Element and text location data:
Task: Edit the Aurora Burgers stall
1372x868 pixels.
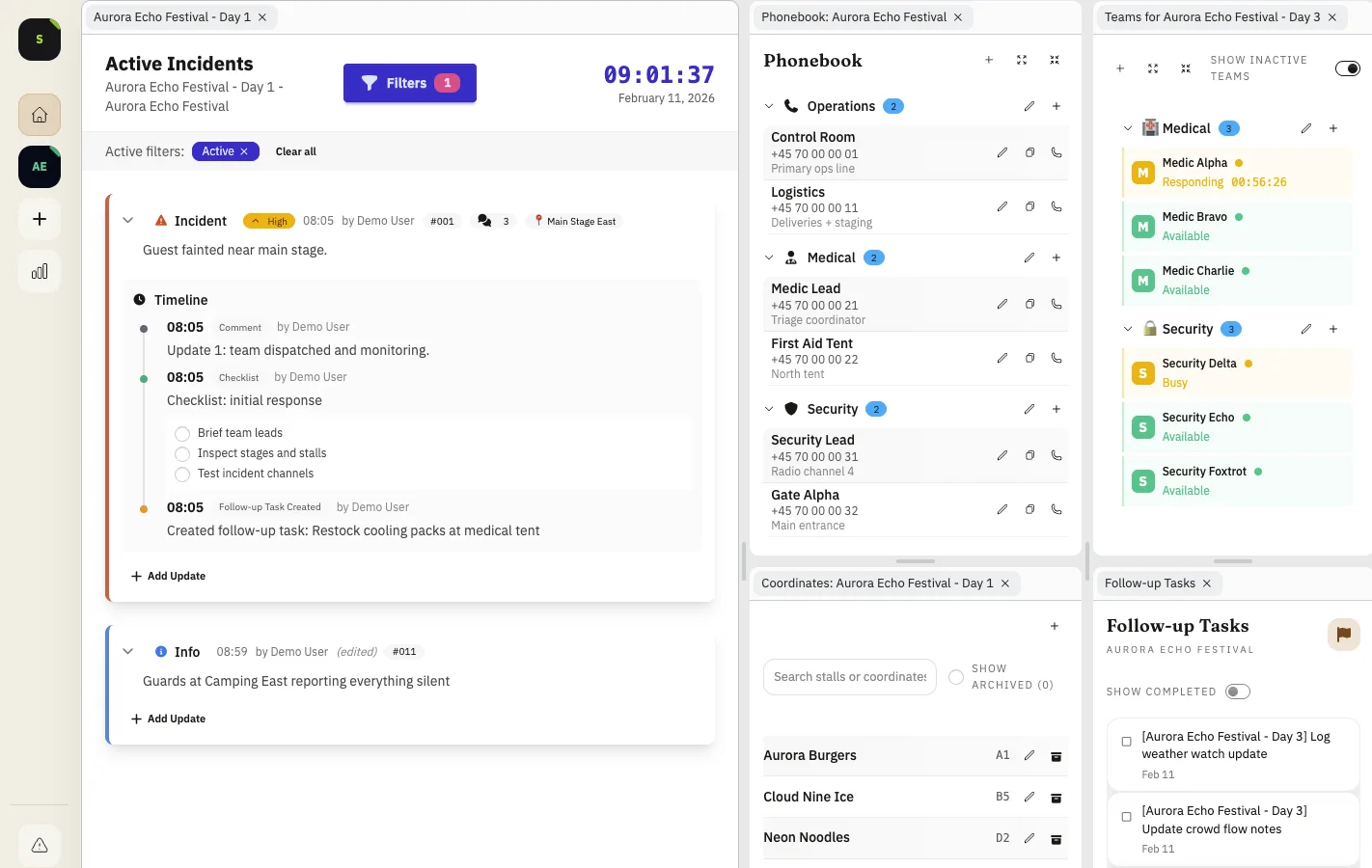Action: tap(1029, 756)
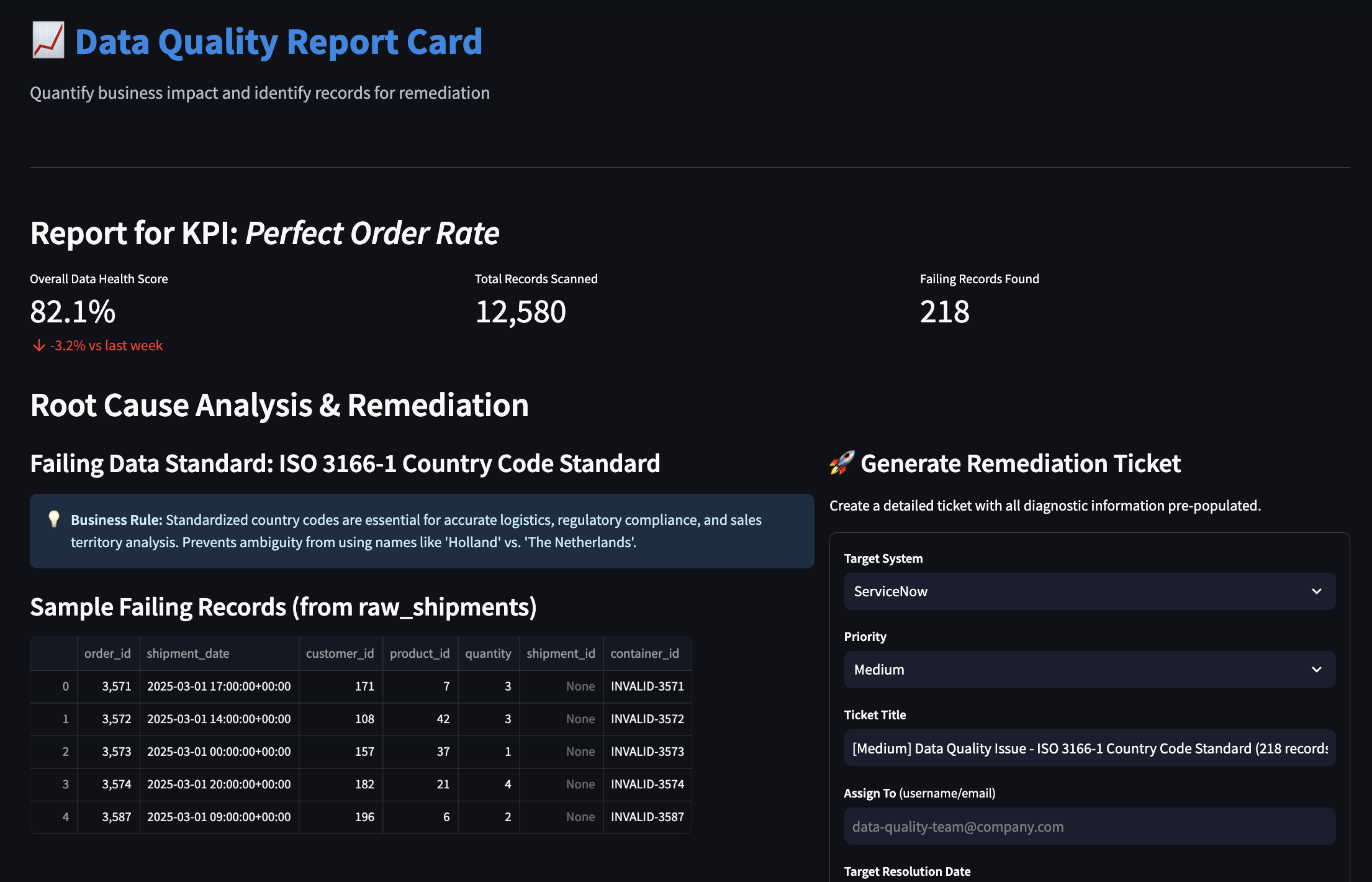Viewport: 1372px width, 882px height.
Task: Click container_id value INVALID-3587
Action: [647, 817]
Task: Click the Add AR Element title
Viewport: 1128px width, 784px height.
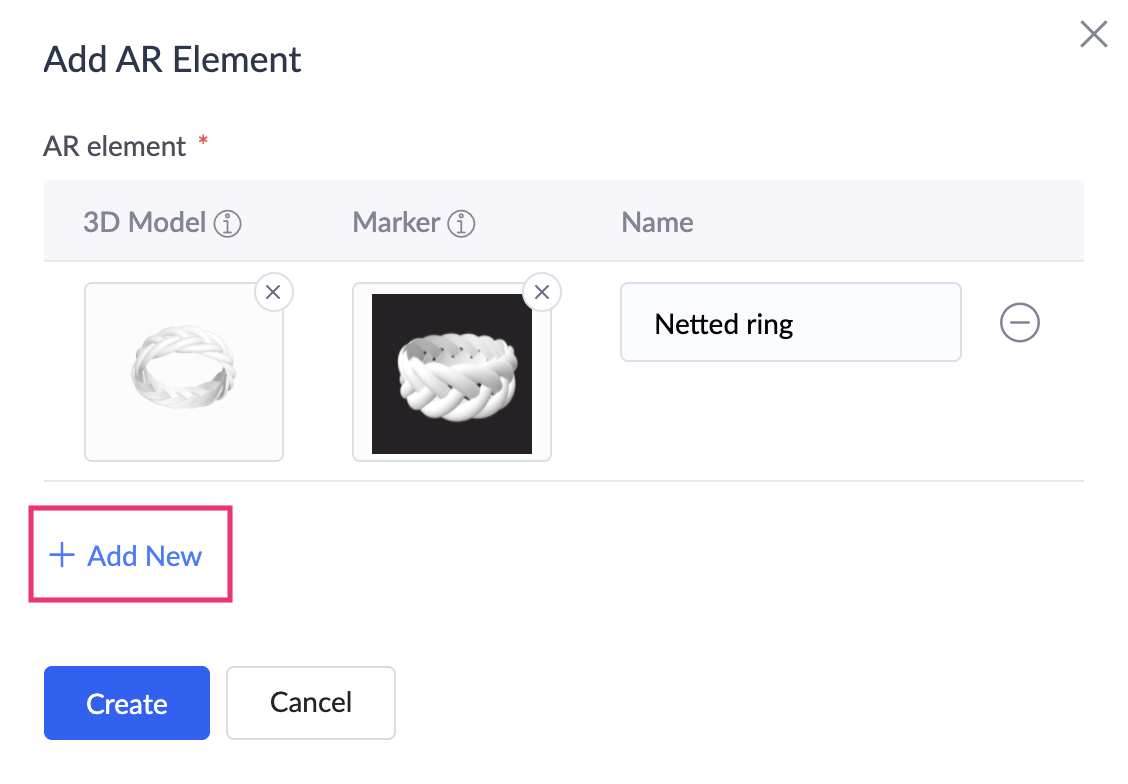Action: point(173,60)
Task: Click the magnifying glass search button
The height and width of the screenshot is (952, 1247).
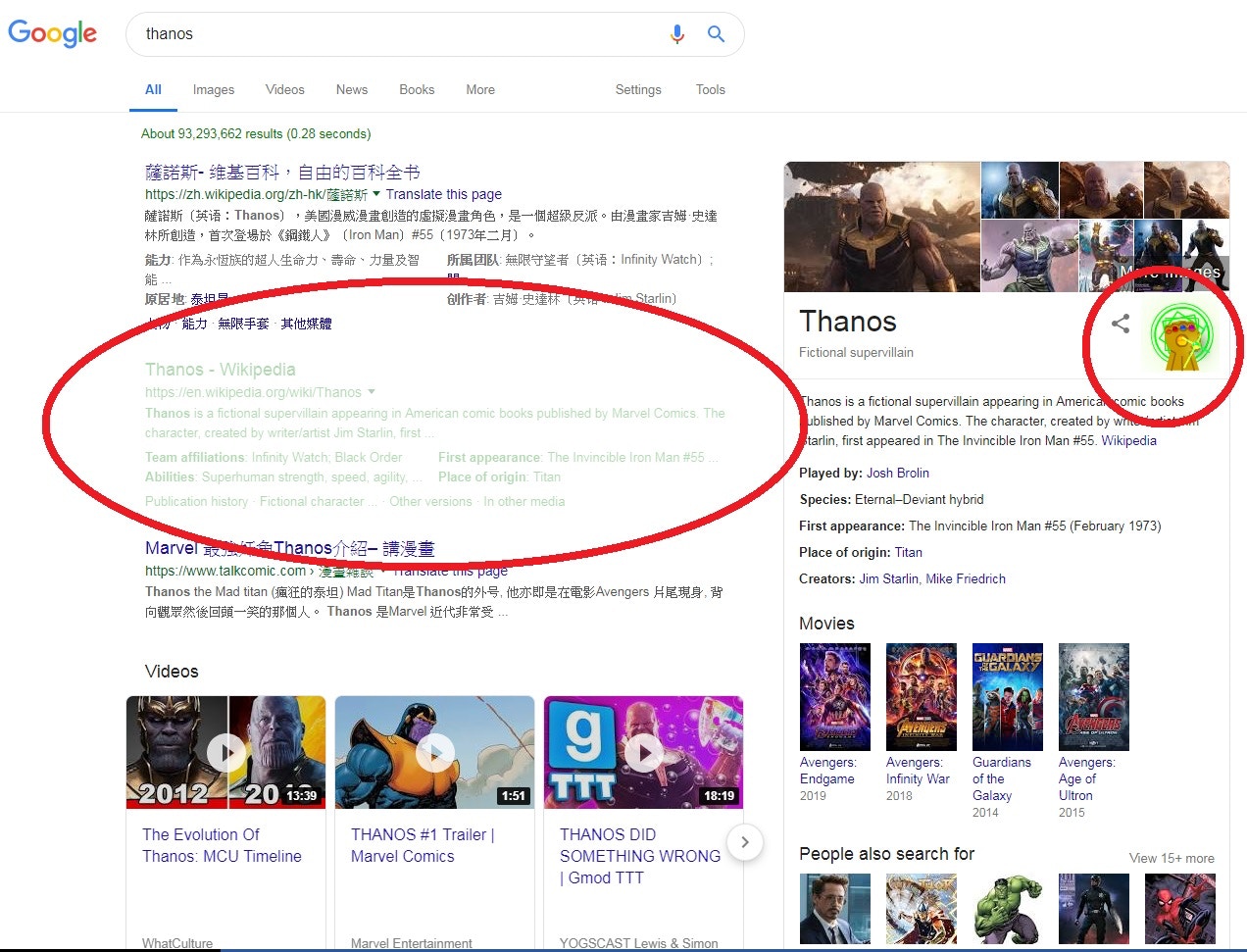Action: (x=717, y=34)
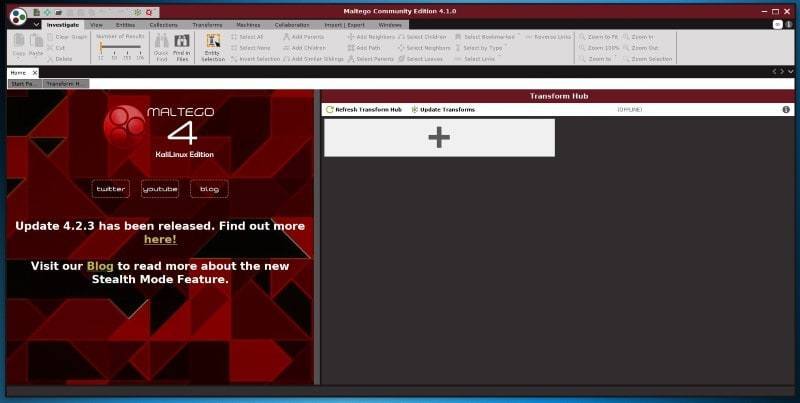The height and width of the screenshot is (403, 800).
Task: Open Find in Files tool
Action: [181, 43]
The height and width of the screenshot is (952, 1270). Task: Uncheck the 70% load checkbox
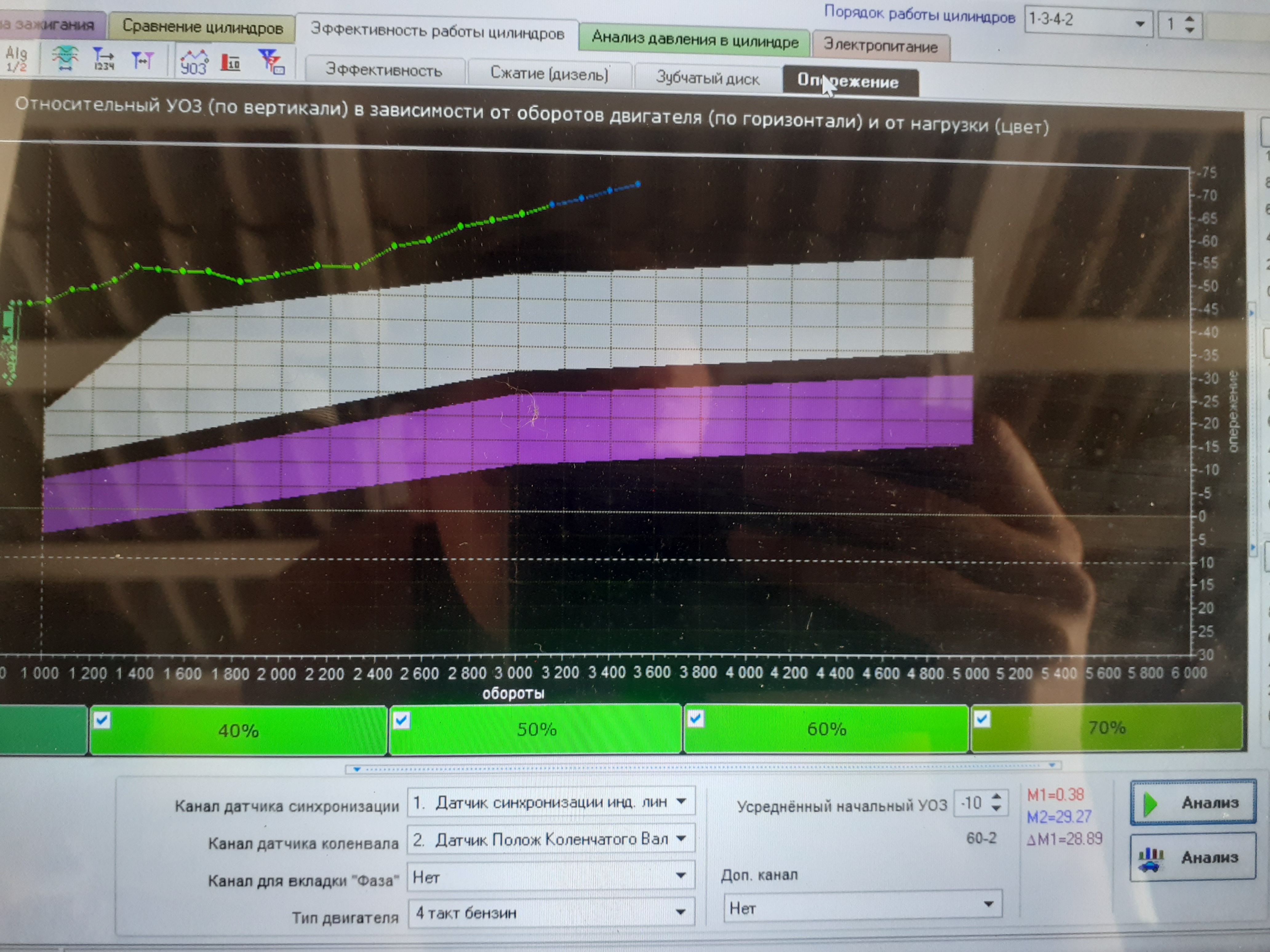pos(982,718)
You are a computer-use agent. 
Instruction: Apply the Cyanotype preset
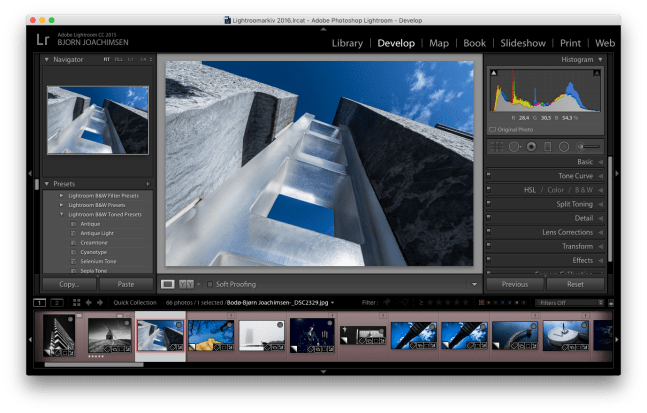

> Stated problem: Rewrite the items above, switching "Instruction" to "Directive" and changing nothing else, and leave out the pictures.

> Task result:
Task: Edit the Aurora Burgers stall
1372x868 pixels.
Action: tap(1029, 756)
Viewport: 1372px width, 882px height.
Task: Click container_id value INVALID-3587
Action: [647, 817]
Task: Click the Add AR Element title
Viewport: 1128px width, 784px height.
Action: point(173,60)
Task: Click the magnifying glass search button
The height and width of the screenshot is (952, 1247).
Action: (x=717, y=34)
The height and width of the screenshot is (403, 800).
Task: Open Find in Files tool
Action: [181, 43]
The height and width of the screenshot is (952, 1270). Task: Uncheck the 70% load checkbox
pos(982,718)
You are a computer-use agent. 
Directive: Apply the Cyanotype preset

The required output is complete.